Nov 28 19:38:11 racoon: [Self]: INFO: 127.0.0.1[500] used as isakmp port (fd=14)
Nov 28 19:38:11 racoon: [Self]: INFO: 1.1.1.1[500] used as isakmp port (fd=15)
Nov 28 19:38:11 racoon: [Self]: INFO: 172.20.1.20[500] used as isakmp port (fd=16)
Nov 28 19:38:11 racoon: INFO: unsupported PF_KEY message REGISTER
Nov 28 19:38:11 racoon: ERROR: such policy already exists. anyway replace it: 172.20.1.0/24[0] 172.20.2.0/24[0] proto=any dir=out
Nov 28 19:38:11 racoon: ERROR: such policy already exists. anyway replace it: 172.20.2.0/24[0] 172.20.1.0/24[0] proto=any dir=in
Nov 28 19:38:11 racoon: [Self]: INFO: 127.0.0.1[500] used as isakmp port (fd=14)

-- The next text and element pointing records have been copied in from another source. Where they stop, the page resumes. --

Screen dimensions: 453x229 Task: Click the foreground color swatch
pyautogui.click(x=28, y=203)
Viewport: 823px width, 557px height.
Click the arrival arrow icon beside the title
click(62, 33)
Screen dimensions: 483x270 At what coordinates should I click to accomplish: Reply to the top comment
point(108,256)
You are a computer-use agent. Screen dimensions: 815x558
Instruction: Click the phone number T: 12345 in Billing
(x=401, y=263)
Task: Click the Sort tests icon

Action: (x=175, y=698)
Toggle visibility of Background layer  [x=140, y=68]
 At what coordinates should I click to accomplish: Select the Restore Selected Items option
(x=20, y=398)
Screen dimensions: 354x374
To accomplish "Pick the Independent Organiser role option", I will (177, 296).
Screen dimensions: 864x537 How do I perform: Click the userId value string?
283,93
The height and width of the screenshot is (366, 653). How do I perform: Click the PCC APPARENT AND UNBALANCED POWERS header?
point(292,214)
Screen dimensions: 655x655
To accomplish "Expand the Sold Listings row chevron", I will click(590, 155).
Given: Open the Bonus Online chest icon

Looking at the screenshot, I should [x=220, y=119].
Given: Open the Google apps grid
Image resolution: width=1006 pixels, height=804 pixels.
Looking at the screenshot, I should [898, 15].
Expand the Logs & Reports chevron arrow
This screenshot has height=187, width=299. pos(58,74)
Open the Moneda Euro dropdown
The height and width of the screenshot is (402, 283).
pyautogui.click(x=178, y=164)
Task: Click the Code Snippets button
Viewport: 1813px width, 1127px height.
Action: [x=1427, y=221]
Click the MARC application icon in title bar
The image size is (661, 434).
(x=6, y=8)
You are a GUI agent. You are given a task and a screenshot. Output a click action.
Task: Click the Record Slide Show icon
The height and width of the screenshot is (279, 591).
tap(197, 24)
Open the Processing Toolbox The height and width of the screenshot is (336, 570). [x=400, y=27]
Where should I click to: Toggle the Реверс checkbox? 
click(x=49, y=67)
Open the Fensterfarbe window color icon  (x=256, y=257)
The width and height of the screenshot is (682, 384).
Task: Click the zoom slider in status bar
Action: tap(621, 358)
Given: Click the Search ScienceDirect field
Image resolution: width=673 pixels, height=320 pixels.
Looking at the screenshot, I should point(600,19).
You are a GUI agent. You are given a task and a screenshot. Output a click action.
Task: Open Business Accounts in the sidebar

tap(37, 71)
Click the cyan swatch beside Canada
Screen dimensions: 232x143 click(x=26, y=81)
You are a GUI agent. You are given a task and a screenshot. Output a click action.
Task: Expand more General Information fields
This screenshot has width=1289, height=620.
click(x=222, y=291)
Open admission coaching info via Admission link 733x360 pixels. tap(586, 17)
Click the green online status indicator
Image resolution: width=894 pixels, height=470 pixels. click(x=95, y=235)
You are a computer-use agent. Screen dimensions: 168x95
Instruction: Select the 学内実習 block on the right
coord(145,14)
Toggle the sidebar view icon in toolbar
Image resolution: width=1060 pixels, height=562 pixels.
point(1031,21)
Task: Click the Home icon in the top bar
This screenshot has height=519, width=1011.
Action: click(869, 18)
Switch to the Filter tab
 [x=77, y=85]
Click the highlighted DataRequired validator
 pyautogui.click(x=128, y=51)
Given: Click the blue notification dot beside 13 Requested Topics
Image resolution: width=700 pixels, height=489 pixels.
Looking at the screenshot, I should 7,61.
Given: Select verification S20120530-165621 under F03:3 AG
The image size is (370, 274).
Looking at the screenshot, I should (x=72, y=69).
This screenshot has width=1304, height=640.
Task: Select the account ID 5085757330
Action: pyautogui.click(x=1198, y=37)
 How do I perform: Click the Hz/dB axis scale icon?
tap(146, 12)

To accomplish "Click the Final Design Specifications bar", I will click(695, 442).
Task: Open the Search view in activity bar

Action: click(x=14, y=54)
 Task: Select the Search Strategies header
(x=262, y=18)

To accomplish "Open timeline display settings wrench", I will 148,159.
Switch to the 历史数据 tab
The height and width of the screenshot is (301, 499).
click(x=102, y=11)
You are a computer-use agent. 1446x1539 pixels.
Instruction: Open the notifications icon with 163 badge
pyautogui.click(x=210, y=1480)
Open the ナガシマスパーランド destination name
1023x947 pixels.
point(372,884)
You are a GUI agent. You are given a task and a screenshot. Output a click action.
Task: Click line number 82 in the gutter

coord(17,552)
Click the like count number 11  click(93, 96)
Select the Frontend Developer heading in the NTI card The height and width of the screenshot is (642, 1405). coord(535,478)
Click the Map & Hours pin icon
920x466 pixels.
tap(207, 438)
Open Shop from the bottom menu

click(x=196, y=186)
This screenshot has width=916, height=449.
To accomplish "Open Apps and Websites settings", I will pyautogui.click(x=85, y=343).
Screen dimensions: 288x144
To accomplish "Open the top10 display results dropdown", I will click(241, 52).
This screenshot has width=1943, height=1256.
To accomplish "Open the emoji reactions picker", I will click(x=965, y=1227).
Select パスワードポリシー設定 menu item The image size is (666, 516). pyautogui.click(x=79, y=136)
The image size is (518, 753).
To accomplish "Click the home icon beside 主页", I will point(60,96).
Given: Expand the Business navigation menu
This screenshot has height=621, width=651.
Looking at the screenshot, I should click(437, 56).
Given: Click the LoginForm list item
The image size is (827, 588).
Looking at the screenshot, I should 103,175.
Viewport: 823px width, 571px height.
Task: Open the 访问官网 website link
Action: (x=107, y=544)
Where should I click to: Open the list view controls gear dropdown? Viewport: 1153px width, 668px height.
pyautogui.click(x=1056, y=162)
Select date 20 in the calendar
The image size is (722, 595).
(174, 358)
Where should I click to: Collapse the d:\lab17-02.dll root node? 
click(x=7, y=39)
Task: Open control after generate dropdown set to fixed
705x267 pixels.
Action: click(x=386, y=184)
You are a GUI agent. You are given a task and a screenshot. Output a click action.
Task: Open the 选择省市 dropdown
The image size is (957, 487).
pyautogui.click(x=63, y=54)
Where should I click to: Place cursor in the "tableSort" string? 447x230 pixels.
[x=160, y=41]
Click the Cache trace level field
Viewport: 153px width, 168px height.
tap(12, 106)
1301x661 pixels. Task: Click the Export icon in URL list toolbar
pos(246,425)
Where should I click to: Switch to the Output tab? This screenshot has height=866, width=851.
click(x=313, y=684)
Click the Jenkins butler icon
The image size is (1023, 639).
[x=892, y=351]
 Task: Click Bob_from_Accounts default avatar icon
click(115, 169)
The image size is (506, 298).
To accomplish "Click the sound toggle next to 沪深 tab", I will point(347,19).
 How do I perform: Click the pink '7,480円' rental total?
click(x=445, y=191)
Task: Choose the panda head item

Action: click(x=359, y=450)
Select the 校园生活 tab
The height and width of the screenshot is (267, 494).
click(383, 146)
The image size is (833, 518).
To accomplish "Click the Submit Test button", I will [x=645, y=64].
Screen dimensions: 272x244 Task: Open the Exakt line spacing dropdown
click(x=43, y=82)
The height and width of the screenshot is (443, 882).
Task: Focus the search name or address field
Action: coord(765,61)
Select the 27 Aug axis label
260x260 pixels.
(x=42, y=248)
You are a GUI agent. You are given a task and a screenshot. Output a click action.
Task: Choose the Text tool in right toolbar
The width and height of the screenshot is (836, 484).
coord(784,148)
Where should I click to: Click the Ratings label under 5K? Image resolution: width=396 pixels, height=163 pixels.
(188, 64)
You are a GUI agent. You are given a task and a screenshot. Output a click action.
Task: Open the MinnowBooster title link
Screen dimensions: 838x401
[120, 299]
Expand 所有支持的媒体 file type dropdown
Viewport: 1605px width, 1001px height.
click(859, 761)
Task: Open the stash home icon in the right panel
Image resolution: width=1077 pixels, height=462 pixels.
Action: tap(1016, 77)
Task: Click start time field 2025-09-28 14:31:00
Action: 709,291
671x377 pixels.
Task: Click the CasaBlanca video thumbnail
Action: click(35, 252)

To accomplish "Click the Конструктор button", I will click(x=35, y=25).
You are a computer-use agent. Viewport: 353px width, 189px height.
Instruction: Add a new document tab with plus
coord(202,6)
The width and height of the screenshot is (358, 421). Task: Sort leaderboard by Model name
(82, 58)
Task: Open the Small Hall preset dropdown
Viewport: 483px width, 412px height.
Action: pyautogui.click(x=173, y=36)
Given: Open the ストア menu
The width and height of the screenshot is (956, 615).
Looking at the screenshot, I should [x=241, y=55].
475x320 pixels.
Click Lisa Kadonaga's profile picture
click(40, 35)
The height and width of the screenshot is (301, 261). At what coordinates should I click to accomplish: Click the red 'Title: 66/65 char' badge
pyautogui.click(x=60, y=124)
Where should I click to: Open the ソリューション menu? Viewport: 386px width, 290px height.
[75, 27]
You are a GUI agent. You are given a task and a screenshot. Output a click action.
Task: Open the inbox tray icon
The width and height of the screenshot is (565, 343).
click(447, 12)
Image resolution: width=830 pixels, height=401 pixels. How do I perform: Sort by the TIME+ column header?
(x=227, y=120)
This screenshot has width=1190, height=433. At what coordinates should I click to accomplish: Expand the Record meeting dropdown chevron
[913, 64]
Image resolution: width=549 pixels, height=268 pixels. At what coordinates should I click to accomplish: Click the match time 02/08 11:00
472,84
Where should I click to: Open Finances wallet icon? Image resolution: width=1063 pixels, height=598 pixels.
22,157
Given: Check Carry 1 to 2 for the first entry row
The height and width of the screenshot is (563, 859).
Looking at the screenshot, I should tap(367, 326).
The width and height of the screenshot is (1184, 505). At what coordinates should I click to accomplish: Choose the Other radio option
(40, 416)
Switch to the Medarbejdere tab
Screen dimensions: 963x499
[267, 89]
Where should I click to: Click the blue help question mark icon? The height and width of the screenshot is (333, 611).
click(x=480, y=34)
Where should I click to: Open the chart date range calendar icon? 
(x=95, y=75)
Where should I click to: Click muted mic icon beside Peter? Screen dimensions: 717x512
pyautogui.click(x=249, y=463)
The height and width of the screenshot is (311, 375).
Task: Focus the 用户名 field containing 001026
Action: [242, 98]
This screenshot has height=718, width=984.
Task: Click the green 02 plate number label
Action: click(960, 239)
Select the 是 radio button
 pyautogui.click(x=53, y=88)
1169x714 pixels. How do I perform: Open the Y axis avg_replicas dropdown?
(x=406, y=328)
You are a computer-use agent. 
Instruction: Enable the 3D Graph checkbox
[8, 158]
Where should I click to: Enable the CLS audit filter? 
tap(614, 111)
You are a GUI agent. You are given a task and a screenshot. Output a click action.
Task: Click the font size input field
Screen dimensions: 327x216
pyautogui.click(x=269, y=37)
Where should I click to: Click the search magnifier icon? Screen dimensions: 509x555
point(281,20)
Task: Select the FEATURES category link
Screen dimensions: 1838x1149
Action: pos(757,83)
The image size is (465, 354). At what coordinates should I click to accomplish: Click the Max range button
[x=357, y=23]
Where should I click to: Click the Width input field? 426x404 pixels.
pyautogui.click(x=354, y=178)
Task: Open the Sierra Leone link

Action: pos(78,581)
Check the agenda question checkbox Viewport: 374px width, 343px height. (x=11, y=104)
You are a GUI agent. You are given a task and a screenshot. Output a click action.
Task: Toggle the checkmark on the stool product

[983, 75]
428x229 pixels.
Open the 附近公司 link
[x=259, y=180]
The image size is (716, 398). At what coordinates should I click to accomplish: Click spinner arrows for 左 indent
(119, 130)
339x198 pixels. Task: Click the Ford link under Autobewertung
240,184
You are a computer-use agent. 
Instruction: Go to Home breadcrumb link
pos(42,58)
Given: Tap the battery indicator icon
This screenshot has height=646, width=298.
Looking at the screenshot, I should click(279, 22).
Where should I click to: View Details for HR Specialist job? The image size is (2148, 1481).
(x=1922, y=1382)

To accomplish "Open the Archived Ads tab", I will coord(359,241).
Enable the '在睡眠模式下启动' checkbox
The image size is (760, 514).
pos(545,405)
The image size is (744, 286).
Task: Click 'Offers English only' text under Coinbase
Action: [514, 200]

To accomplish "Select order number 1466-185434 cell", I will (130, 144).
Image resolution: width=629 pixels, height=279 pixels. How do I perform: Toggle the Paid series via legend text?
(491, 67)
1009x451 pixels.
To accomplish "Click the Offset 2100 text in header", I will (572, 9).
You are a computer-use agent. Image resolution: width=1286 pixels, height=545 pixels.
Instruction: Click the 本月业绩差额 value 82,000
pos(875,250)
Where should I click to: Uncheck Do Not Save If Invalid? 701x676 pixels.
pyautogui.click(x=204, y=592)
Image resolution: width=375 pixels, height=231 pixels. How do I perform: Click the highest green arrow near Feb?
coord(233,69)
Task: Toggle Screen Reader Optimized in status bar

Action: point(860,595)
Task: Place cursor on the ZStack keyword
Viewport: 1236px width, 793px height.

Nov 28 19:38:11 racoon: [Self]: INFO: 1.1.1.1[500] used as isakmp port (fd=15)
Nov 28 19:38:11 racoon: [Self]: INFO: 172.20.1.20[500] used as isakmp port (fd=16)
Nov 28 19:41:11 racoon: [IPsec tunnel]: INFO: respond new phase 1 negotiation: 1.1.1.1[500]<=>2.2.2.2[500]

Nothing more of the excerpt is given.